Source records:
= = = = = = =
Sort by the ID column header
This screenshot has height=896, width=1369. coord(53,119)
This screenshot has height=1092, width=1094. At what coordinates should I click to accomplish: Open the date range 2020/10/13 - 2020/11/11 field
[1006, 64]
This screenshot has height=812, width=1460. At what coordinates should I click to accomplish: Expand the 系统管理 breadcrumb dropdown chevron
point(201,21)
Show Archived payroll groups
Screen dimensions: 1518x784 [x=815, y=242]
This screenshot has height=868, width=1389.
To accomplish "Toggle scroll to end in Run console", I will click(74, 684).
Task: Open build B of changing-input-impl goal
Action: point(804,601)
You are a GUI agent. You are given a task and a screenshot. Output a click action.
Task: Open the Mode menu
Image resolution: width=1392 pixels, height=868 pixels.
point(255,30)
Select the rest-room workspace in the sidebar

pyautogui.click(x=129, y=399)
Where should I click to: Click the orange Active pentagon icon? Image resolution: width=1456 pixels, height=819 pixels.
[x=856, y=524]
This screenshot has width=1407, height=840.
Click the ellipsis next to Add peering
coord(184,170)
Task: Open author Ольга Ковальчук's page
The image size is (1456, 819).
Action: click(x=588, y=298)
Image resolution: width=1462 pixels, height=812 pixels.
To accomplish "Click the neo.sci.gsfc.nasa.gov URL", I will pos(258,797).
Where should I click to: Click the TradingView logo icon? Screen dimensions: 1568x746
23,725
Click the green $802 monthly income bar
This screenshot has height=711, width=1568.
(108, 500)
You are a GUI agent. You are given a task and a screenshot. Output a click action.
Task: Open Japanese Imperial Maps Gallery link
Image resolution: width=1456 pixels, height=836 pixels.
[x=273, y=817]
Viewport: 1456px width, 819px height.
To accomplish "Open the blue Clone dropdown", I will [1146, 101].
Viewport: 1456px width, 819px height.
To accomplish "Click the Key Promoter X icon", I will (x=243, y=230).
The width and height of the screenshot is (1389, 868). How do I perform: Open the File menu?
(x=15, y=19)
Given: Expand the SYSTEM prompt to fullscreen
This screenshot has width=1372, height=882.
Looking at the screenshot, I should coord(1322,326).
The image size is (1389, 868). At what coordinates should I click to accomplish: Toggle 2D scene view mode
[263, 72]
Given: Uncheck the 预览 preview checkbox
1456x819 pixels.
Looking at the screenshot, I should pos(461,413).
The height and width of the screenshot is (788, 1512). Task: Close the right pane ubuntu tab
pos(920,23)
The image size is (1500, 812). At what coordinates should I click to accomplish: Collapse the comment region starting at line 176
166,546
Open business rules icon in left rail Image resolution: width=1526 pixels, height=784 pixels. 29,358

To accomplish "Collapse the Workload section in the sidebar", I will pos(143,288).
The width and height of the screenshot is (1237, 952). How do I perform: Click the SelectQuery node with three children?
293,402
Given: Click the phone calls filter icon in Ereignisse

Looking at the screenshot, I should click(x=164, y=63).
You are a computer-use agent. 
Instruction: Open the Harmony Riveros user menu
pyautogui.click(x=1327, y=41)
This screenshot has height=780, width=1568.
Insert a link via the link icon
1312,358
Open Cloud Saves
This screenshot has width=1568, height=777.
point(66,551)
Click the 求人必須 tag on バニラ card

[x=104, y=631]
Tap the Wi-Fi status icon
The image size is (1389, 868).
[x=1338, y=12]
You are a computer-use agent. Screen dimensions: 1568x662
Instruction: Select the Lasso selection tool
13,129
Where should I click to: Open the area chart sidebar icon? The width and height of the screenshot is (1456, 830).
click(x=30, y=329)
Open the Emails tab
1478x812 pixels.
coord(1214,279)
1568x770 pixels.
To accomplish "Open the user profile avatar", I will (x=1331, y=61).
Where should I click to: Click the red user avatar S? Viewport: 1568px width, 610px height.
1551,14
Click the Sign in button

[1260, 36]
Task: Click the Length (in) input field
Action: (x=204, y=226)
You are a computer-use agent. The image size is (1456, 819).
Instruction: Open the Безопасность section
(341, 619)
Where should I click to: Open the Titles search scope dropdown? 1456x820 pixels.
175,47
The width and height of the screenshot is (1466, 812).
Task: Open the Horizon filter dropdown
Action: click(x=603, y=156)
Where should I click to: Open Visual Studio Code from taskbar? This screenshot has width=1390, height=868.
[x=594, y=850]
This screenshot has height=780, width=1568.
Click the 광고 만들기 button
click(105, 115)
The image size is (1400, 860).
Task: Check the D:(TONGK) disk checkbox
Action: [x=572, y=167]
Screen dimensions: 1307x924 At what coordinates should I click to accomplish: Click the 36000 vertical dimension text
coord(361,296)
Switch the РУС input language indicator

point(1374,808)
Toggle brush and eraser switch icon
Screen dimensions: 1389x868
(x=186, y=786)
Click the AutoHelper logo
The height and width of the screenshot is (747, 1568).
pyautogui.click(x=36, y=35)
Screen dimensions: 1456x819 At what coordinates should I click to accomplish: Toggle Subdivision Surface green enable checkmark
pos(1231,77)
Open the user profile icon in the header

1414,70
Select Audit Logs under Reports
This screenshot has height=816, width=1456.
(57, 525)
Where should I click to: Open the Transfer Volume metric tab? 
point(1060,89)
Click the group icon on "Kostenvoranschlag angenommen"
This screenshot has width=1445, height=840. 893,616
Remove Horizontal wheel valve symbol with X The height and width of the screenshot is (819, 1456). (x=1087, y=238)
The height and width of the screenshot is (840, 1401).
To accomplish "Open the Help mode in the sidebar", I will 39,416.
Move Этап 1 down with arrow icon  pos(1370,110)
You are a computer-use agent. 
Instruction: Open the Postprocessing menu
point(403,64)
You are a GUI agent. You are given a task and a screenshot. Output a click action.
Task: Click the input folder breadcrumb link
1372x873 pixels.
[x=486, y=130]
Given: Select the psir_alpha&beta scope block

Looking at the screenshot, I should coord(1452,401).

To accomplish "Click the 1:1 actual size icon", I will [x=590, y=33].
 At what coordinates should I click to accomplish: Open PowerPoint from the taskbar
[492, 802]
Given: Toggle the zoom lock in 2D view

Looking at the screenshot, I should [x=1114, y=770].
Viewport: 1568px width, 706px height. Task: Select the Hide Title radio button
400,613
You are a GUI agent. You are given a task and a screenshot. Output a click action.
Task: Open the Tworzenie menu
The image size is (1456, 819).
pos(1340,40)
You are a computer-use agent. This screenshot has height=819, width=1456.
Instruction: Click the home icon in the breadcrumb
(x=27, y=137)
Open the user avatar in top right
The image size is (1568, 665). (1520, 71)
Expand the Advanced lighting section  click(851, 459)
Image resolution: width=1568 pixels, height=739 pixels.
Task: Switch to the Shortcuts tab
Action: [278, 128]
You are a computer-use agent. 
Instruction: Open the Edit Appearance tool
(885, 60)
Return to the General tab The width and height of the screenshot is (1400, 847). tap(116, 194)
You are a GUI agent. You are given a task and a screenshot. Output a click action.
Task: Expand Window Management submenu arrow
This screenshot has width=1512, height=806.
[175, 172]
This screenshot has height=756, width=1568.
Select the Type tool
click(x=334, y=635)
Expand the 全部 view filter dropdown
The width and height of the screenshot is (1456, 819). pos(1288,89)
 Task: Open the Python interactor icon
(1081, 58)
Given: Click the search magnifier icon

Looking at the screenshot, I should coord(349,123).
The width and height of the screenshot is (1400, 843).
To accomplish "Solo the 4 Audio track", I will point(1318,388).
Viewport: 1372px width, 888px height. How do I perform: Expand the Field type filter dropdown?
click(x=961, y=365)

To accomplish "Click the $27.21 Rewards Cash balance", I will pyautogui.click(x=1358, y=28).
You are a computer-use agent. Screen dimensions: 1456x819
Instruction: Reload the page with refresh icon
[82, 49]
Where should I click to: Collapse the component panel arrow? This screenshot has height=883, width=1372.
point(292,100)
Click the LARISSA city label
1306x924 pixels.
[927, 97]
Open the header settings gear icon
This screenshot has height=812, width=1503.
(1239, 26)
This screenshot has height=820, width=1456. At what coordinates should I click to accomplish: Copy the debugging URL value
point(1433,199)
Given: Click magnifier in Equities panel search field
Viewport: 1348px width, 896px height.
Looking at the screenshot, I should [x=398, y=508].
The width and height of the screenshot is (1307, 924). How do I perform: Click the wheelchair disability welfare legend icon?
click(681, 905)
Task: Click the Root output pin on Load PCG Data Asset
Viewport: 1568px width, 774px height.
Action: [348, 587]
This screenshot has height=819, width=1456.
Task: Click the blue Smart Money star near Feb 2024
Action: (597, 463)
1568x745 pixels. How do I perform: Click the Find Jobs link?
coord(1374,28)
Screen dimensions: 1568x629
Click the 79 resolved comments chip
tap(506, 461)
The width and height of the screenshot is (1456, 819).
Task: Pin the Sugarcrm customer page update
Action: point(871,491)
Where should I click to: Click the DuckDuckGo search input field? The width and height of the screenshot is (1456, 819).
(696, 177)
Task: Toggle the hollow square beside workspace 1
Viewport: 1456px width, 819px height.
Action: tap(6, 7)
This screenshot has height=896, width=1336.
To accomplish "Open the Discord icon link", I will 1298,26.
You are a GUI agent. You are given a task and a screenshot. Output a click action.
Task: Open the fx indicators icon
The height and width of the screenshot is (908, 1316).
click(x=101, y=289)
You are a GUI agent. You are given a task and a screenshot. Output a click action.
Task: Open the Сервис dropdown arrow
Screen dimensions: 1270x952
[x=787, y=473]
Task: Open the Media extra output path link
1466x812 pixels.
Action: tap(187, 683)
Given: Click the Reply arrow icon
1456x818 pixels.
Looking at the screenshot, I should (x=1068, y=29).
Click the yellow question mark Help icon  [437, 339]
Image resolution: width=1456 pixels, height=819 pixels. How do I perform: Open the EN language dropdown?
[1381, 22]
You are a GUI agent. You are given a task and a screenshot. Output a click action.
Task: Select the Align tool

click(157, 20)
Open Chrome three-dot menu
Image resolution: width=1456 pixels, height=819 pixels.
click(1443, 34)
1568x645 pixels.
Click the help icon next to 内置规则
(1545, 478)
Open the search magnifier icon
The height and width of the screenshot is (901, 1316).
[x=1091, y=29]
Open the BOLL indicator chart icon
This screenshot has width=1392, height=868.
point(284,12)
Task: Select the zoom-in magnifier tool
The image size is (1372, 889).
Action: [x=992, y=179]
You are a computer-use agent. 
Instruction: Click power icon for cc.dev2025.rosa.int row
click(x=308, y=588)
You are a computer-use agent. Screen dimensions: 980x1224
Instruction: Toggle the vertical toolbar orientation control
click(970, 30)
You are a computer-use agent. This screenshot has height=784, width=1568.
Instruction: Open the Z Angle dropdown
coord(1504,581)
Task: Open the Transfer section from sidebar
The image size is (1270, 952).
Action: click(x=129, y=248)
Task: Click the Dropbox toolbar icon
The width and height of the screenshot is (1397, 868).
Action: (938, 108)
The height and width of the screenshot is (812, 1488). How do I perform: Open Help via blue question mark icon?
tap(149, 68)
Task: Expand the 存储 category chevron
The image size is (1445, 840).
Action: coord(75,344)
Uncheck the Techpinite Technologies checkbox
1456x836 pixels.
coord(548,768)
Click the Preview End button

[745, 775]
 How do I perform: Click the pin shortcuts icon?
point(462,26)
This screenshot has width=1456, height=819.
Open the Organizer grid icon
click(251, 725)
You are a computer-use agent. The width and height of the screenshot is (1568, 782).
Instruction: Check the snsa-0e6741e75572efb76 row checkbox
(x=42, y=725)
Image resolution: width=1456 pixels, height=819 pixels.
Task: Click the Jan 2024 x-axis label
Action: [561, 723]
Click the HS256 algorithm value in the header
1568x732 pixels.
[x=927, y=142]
= = = = = = =
Only one stretch of the records above is wanted: the lines between the one holding "The width and height of the screenshot is (1389, 868)." and the one holding "Open Cloud Saves", inclusive, reproduced exactly.

The width and height of the screenshot is (1389, 868). How do I perform: Open the File menu?
(x=15, y=19)
Given: Expand the SYSTEM prompt to fullscreen
This screenshot has width=1372, height=882.
Looking at the screenshot, I should coord(1322,326).
The image size is (1389, 868). At what coordinates should I click to accomplish: Toggle 2D scene view mode
[263, 72]
Given: Uncheck the 预览 preview checkbox
1456x819 pixels.
Looking at the screenshot, I should pos(461,413).
The height and width of the screenshot is (788, 1512). Task: Close the right pane ubuntu tab
pos(920,23)
The image size is (1500, 812). At what coordinates should I click to accomplish: Collapse the comment region starting at line 176
166,546
Open business rules icon in left rail Image resolution: width=1526 pixels, height=784 pixels. 29,358

To accomplish "Collapse the Workload section in the sidebar", I will pos(143,288).
The width and height of the screenshot is (1237, 952). How do I perform: Click the SelectQuery node with three children?
293,402
Given: Click the phone calls filter icon in Ereignisse

Looking at the screenshot, I should click(x=164, y=63).
You are a computer-use agent. 
Instruction: Open the Harmony Riveros user menu
pyautogui.click(x=1327, y=41)
This screenshot has height=780, width=1568.
Insert a link via the link icon
1312,358
Open Cloud Saves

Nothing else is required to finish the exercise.